Five specimens, varying from 30 mm. to 36 mm. Antennae ochreous, filiform. Legs and palpi light-ochreous. Thorax strongly crested, crest outlined in light-brown. Abdomen ochreous; in one specimen reddish-ochreous. Forewings light-ochreous; all markings delicately shaded in reddish-brown. Reniform hardly shown, but shaded, especially towards base, with reddish-brown. Seven short distinct marks from base to 3/4 along costa. A jagged transverse line near termen, inclining towards centre of wing as it nears dorsum. Edge of termen deeply scalloped. Cilia light-brown. Hind-wings ochreous, with strong darker terminal suffusion. Cilia ochreous.
The wingspan of the male of this species is between 34 and 43 mm and for the female of the species is between 38 and 42 mm.

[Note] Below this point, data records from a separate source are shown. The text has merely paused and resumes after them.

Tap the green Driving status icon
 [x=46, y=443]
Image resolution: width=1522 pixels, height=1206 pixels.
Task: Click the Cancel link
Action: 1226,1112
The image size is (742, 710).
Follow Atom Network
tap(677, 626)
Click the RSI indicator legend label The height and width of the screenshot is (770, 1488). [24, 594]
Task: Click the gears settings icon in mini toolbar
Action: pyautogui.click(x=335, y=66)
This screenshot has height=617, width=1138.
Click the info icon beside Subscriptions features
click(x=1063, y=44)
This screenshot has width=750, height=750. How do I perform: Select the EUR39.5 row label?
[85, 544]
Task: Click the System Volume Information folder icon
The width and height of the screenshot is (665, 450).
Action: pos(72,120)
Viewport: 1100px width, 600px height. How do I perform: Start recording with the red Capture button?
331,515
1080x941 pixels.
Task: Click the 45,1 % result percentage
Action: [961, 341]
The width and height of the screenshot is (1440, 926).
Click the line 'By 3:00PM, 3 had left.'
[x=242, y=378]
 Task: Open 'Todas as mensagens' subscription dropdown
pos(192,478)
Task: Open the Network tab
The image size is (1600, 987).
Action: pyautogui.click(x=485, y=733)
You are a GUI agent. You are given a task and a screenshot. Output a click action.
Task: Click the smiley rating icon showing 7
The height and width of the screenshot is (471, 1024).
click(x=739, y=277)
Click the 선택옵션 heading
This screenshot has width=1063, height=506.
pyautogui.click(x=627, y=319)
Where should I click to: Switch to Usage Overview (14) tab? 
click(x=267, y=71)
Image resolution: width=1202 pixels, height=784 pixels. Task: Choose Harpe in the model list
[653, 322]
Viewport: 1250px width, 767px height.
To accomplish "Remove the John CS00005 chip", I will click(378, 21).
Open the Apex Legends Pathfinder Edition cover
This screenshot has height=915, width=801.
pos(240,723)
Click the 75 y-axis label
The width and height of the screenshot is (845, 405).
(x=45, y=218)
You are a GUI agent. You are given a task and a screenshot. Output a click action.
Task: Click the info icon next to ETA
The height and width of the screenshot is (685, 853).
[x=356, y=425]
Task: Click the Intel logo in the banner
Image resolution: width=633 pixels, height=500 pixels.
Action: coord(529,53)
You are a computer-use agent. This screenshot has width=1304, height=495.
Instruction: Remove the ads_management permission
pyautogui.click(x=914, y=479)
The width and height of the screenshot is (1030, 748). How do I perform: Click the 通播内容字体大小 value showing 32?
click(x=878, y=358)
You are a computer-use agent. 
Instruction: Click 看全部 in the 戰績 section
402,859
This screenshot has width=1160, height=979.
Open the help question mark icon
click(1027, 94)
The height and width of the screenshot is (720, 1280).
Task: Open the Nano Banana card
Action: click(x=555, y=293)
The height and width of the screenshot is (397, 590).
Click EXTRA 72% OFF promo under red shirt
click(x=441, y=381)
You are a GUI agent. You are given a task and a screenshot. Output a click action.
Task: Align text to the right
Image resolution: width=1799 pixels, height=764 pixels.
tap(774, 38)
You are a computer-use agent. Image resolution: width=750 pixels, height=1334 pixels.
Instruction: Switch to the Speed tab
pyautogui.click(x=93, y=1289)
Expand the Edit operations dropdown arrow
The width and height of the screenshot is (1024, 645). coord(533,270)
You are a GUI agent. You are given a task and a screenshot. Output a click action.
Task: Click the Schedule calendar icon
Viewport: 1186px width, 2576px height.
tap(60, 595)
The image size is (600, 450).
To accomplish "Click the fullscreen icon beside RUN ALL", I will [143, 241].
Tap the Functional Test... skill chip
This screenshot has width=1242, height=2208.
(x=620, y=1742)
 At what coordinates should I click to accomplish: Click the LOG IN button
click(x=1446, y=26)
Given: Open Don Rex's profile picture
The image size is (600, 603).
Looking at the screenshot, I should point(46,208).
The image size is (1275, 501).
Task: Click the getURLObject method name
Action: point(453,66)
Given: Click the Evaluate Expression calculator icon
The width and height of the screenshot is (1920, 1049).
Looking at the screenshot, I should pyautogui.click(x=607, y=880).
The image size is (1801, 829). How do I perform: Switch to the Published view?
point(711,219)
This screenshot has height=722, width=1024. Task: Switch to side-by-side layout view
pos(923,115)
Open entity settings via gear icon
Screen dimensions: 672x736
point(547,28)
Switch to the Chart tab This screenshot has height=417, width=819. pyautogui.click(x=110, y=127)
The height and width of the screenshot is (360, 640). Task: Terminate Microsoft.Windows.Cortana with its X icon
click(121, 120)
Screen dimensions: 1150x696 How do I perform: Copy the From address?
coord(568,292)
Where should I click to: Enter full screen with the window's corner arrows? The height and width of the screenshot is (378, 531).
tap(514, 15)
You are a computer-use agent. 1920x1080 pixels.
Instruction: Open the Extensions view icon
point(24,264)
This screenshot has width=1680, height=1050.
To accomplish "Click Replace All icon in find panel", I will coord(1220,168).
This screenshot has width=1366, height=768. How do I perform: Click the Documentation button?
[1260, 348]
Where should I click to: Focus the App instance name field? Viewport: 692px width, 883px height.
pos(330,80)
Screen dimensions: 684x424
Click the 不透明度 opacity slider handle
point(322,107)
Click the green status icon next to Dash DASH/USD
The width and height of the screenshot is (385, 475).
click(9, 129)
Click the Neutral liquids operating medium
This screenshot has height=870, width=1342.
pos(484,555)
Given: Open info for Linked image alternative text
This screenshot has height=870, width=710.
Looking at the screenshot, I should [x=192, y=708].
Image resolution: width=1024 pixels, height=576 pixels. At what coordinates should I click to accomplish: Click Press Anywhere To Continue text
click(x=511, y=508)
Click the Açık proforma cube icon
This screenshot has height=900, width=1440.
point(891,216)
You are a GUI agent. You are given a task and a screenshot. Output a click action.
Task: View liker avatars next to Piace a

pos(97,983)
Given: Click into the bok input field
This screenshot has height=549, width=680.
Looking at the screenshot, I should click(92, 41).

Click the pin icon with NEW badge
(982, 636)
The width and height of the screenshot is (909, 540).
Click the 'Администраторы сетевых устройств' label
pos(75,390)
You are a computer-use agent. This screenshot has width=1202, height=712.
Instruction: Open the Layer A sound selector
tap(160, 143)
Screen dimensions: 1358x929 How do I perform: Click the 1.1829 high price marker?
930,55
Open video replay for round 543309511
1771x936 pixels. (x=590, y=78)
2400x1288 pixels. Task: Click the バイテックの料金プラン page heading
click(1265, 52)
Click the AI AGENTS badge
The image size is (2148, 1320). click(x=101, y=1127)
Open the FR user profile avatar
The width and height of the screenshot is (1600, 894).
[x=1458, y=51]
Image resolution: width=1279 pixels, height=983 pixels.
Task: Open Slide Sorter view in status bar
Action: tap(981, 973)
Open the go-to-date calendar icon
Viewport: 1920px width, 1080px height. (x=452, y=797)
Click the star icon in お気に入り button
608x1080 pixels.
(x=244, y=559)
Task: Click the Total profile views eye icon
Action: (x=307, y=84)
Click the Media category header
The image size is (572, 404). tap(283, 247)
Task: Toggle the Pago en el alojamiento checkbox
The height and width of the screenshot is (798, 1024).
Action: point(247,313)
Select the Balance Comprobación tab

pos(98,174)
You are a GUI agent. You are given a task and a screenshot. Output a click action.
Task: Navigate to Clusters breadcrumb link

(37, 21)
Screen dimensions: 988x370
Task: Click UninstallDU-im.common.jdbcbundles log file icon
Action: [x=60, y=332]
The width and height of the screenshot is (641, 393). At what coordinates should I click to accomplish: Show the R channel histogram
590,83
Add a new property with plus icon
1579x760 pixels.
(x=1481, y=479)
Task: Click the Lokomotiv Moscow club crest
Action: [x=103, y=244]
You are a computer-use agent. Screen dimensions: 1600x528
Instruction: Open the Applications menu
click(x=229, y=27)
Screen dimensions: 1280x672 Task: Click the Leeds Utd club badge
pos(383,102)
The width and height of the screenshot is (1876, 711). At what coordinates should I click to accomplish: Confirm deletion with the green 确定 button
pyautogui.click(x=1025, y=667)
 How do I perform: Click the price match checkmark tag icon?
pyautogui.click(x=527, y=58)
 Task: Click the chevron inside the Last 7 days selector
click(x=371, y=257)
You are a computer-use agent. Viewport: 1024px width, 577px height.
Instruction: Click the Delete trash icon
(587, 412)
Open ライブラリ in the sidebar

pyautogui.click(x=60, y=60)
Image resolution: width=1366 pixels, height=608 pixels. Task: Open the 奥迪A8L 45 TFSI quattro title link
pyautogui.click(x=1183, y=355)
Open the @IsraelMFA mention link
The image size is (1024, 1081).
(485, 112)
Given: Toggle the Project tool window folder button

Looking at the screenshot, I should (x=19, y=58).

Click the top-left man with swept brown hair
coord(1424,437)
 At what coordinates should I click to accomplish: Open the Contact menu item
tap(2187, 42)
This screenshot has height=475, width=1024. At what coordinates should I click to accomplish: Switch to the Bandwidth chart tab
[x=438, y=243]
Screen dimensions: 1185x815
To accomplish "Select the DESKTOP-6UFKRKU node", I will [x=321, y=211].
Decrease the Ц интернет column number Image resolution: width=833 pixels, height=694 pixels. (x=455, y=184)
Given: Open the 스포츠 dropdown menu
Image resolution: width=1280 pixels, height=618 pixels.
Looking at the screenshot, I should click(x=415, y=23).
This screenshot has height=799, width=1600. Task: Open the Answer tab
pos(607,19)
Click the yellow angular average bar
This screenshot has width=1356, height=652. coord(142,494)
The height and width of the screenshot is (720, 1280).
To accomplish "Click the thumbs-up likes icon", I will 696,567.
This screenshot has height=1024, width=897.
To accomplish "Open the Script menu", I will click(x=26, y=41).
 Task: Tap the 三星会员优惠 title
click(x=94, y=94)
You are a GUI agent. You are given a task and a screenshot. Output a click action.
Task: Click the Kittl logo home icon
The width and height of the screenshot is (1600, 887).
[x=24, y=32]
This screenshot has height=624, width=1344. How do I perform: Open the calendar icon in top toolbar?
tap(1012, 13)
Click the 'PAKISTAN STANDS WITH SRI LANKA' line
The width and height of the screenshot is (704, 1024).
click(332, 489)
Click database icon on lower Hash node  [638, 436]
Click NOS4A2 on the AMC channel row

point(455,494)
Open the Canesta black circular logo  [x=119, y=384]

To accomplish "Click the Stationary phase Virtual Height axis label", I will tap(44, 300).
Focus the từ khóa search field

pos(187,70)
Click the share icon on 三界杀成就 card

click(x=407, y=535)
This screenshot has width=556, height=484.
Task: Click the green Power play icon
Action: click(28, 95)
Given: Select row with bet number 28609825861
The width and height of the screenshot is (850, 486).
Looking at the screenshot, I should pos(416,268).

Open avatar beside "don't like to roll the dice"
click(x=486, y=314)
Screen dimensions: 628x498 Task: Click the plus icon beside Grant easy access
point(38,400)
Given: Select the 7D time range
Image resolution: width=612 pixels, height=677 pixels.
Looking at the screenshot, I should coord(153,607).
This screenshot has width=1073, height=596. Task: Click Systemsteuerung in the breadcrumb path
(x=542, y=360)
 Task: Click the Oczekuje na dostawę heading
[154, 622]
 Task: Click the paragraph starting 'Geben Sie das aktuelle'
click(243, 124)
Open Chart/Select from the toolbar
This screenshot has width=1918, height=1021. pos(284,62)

I. mollis has pale coloured forewings that are narrow and has dark scaling along the inner edge of the subterminal line that is distinctive.

== Distribution ==
It is endemic to New Zealand. this species can be found in the North Island from the Coromandel peninsular and Mount Te Aroha southwards, in the South Island and in Stewart Island.

== Habitat ==
This species lives in a variety of habitats including mountainous beech forest, podocarp forest and also grasslands.

== Life history and host species ==
The larvae of I. mollis feed on grasses and herbs.

== Behaviour ==
The adults of this species are on the wing from October to March. They are attracted to light and have been collected via a mercury vapour light trap. Howes reports seeing them feed on blossoms.